WORK ORDER
For this task, extract exactly the lines of the data below, from the line containing "Instruction: Click the" through the last one, with pictures left out.

INPUT DATA

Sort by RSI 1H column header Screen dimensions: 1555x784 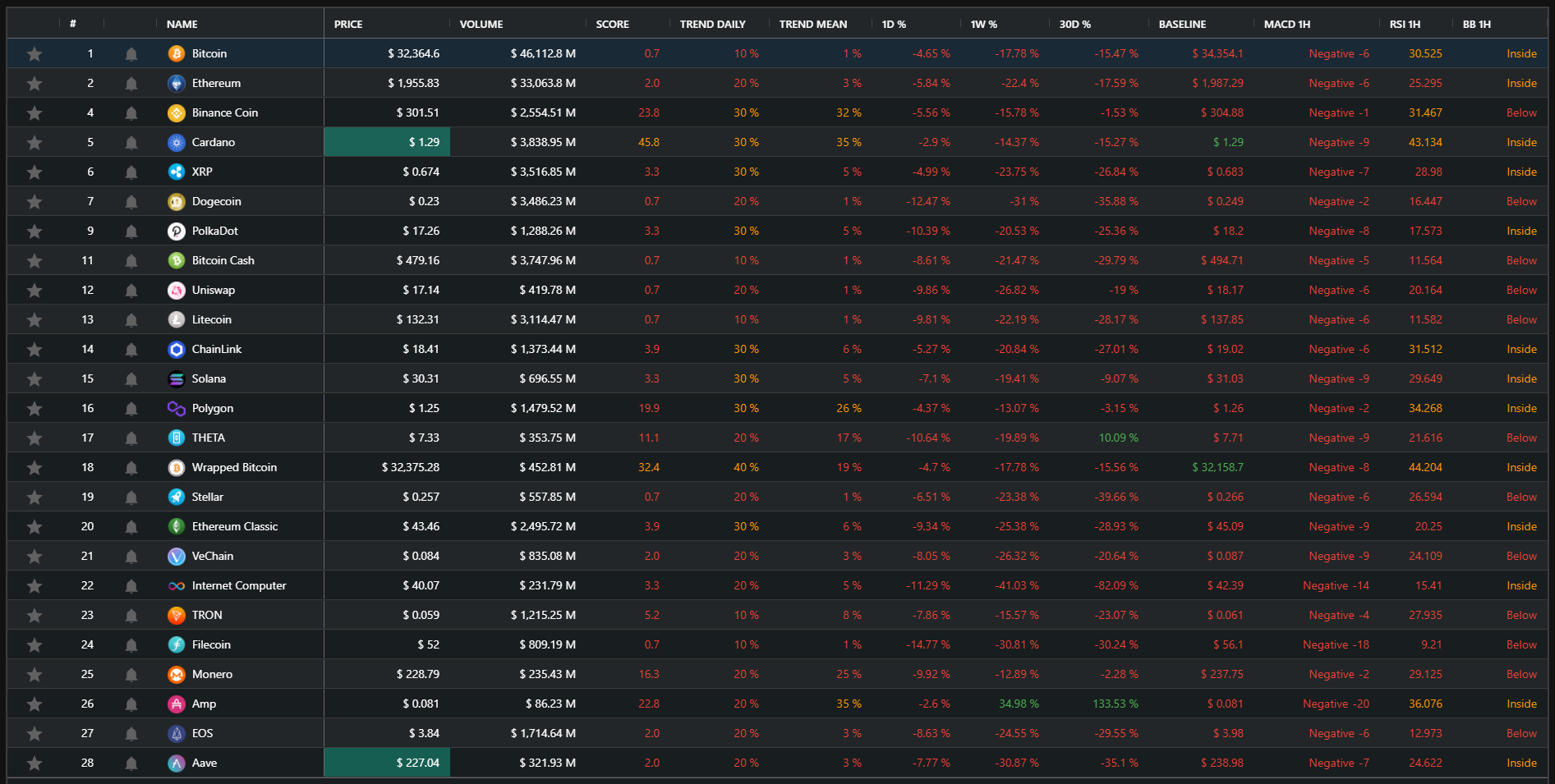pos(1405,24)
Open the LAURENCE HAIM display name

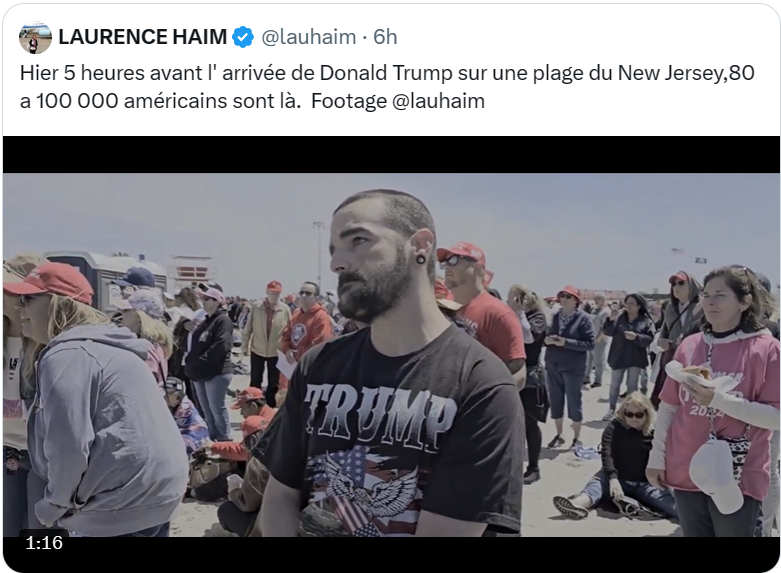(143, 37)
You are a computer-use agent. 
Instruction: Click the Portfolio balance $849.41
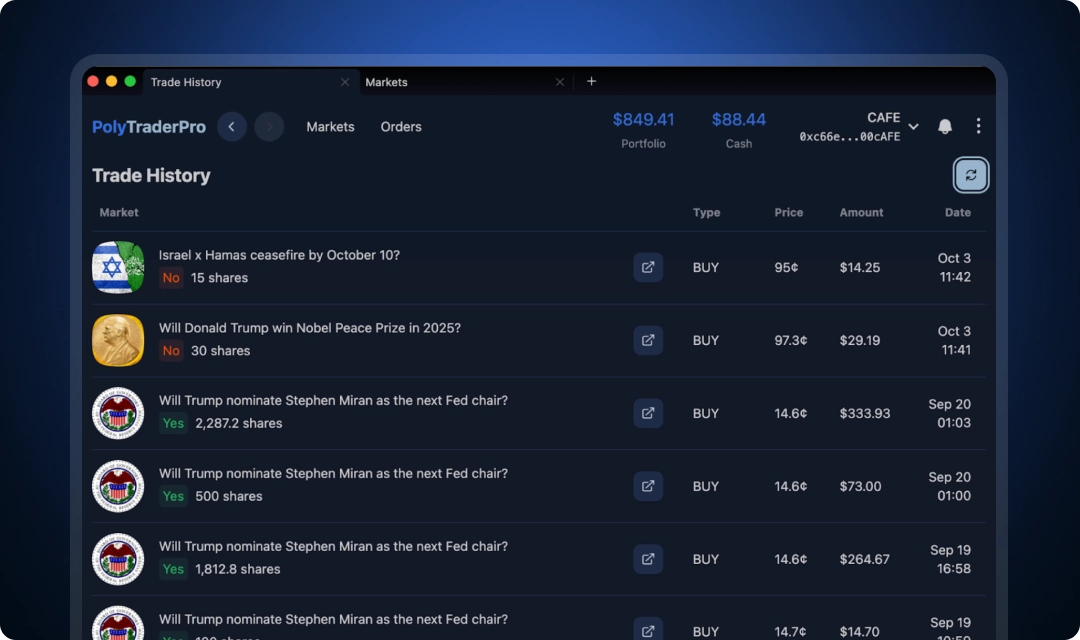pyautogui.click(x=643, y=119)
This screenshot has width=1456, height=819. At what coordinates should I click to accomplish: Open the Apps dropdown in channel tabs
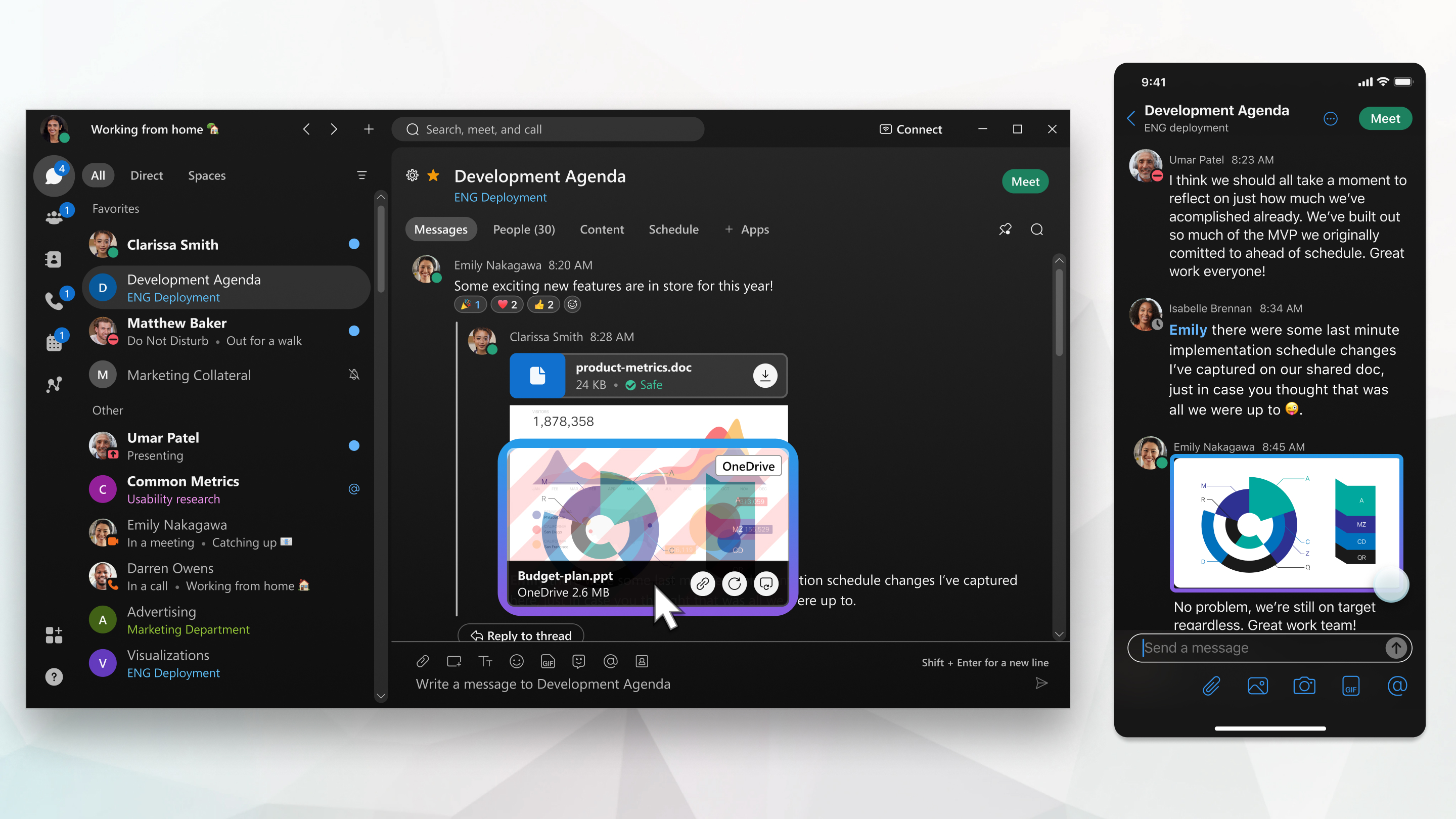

ANSWER TO THE PROBLEM
Instruction: Click the Portfolio balance $849.41
pyautogui.click(x=643, y=119)
This screenshot has width=1456, height=819. At what coordinates should I click to accomplish: Open the Apps dropdown in channel tabs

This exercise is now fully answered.